▶ **Your objective**: In the lines from the first one to the line with "will [964, 566].", swap "Posts" for "Articles" and reproduce those lines with nothing else altered.

▶ **Material for the task**:
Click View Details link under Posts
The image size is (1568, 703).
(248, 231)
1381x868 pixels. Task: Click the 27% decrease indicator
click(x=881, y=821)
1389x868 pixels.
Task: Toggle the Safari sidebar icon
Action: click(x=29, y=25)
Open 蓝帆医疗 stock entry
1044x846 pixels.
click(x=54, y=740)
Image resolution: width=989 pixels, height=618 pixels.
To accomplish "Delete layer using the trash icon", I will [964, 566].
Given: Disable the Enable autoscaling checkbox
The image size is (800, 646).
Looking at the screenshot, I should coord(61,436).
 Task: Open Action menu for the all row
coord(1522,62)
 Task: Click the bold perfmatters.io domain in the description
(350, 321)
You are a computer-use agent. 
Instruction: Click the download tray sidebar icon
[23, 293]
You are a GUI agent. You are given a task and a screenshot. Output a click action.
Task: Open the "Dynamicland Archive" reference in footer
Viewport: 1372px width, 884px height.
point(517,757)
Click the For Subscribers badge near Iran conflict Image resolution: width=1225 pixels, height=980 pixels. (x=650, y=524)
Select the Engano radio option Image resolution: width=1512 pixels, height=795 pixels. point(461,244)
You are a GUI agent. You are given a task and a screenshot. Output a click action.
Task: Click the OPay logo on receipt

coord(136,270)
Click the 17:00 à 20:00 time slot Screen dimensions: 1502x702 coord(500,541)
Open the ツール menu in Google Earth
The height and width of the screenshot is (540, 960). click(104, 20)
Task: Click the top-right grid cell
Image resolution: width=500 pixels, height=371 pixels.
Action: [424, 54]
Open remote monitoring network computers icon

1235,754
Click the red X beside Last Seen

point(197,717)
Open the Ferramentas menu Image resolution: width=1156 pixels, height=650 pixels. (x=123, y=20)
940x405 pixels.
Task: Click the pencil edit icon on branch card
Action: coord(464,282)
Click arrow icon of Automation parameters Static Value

▶ **The response**:
Click View Details link under Articles
The image size is (1568, 703).
(248, 231)
1381x868 pixels. Task: Click the 27% decrease indicator
click(x=881, y=821)
1389x868 pixels.
Task: Toggle the Safari sidebar icon
Action: click(x=29, y=25)
Open 蓝帆医疗 stock entry
1044x846 pixels.
click(x=54, y=740)
Image resolution: width=989 pixels, height=618 pixels.
To accomplish "Delete layer using the trash icon", I will [964, 566].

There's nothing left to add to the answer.